==== RECORDS PROVIDED ====

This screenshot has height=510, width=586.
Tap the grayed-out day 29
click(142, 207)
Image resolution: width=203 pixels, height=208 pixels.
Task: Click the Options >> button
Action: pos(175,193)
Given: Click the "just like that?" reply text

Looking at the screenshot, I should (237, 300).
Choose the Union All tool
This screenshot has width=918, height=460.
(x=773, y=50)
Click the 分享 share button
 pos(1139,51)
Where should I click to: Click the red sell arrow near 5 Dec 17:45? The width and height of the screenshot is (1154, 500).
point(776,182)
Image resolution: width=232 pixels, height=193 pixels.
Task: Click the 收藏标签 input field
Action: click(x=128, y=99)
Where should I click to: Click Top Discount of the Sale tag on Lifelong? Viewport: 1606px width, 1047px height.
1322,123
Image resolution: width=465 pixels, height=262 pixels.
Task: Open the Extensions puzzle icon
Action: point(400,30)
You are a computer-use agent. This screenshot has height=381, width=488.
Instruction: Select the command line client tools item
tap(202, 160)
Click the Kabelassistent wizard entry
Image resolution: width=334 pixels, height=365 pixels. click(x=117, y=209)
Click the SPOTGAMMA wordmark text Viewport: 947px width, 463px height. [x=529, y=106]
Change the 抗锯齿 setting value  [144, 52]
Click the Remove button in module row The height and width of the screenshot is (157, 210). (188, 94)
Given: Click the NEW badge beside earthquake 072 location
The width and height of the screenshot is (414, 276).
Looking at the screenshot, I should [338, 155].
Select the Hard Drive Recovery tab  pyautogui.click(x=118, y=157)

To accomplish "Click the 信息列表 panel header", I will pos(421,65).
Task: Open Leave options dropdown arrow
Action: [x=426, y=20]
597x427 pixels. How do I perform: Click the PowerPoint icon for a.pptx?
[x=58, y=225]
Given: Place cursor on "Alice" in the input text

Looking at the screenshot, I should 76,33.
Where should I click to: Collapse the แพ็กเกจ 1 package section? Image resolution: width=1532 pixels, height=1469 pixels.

====

• _PROBLEM TO SOLVE_: An exact transcript of all the records is the expected result.

• _REPLY TO THE EXERCISE_:
This screenshot has height=510, width=586.
Tap the grayed-out day 29
click(142, 207)
Image resolution: width=203 pixels, height=208 pixels.
Task: Click the Options >> button
Action: pos(175,193)
Given: Click the "just like that?" reply text

Looking at the screenshot, I should (237, 300).
Choose the Union All tool
This screenshot has width=918, height=460.
(x=773, y=50)
Click the 分享 share button
 pos(1139,51)
Where should I click to: Click the red sell arrow near 5 Dec 17:45? The width and height of the screenshot is (1154, 500).
point(776,182)
Image resolution: width=232 pixels, height=193 pixels.
Task: Click the 收藏标签 input field
Action: click(x=128, y=99)
Where should I click to: Click Top Discount of the Sale tag on Lifelong? Viewport: 1606px width, 1047px height.
1322,123
Image resolution: width=465 pixels, height=262 pixels.
Task: Open the Extensions puzzle icon
Action: point(400,30)
You are a computer-use agent. This screenshot has height=381, width=488.
Instruction: Select the command line client tools item
tap(202, 160)
Click the Kabelassistent wizard entry
Image resolution: width=334 pixels, height=365 pixels. click(x=117, y=209)
Click the SPOTGAMMA wordmark text Viewport: 947px width, 463px height. [x=529, y=106]
Change the 抗锯齿 setting value  [144, 52]
Click the Remove button in module row The height and width of the screenshot is (157, 210). (188, 94)
Given: Click the NEW badge beside earthquake 072 location
The width and height of the screenshot is (414, 276).
Looking at the screenshot, I should [338, 155].
Select the Hard Drive Recovery tab  pyautogui.click(x=118, y=157)

To accomplish "Click the 信息列表 panel header", I will pos(421,65).
Task: Open Leave options dropdown arrow
Action: [x=426, y=20]
597x427 pixels. How do I perform: Click the PowerPoint icon for a.pptx?
[x=58, y=225]
Given: Place cursor on "Alice" in the input text

Looking at the screenshot, I should 76,33.
Where should I click to: Collapse the แพ็กเกจ 1 package section? Image resolution: width=1532 pixels, height=1469 pixels.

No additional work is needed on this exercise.